Poucos meses antes de morrer, com 52 anos, foi convidada para falar à conferência episcopal norte-americana. Era a primeira vez que uma mulher negra se dirigia a um público tão ilustre. Diante do episcopado, apresenta a sua causa e pede à Igreja, ali representada, que a assuma para si. Era, de novo, a causa dos pobres, em especial a dos descendentes de escravos, aqueles que continuavam a ser silenciados, mesmo em espaços religiosos, só por causa da cor da pele. Por isso, na sua alocução lembra que ser negro e católico é ser depositário de um património único que continuamente enriquece a Igreja, património esse que remonta ao Evangelho e se estende na tradição secular de uma cultura singular que não pode ser desvalorizada. De cadeira de rodas, debilitada pela doença, põe toda a assembleia episcopal a cantar “We shall overcome”. 

 

Em breve, no mês de novembro deste ano, o nome da Ir. Thea Bowman voltará a ser escutado pelo episcopado norte-americano que decidirá a abertura do seu processo de canonização.
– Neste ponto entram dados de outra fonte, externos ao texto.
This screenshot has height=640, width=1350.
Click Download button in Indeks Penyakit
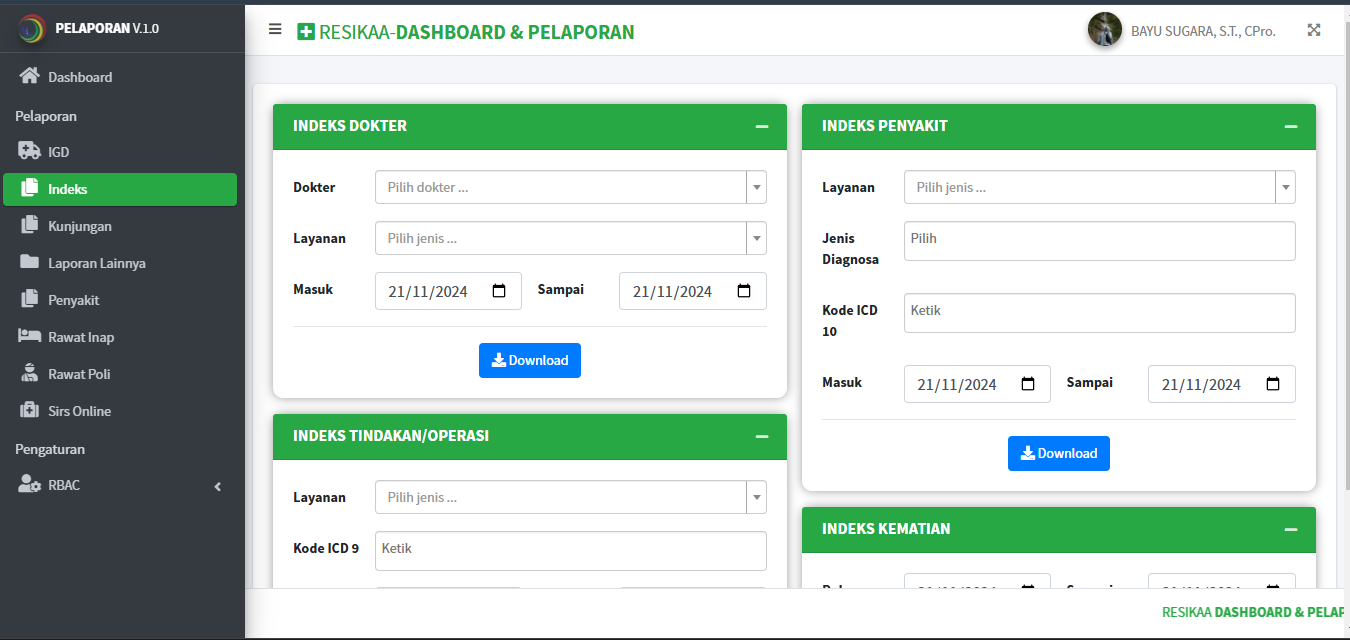1058,453
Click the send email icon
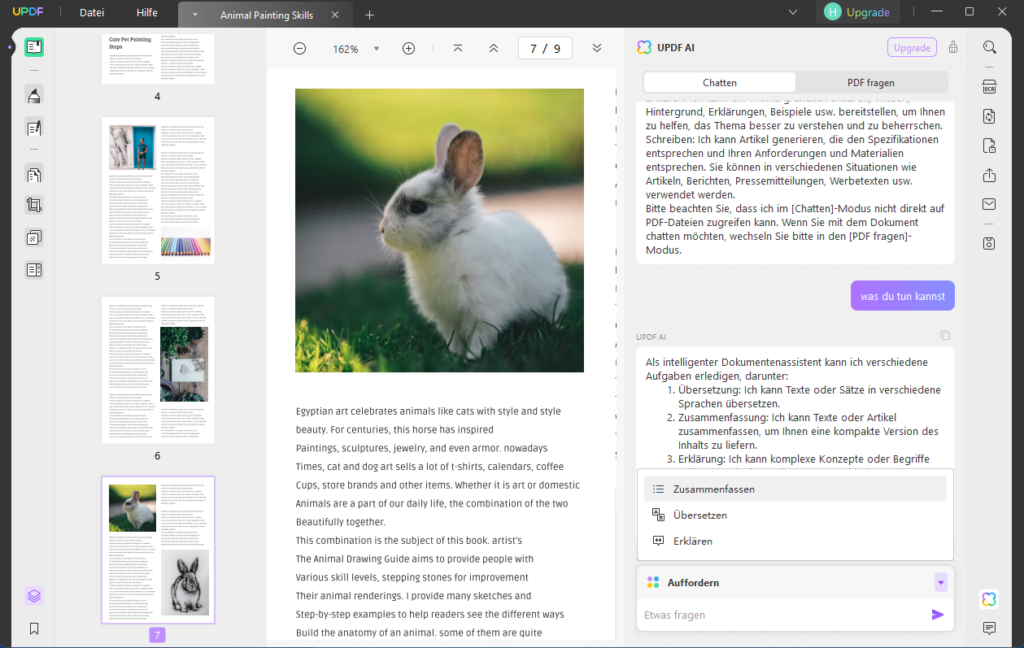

Ela é um exemplo para todos nós, em especial, para os membros da família vicentina, um convite a colocarmo-nos na pele daqueles que são marginalizados, sem cair na tentação de fazermos apenas «boas obras», expressões de um mero assistencialismo que, com frequência, mantêm o status quo dos que são continuamente preteridos. Ser vicentino hoje é viver apaixonado por uma causa, a mesma que mobilizou S. Vicente e Sta. Luísa, Frederico Ozanam e a Ir. Thea Bowman.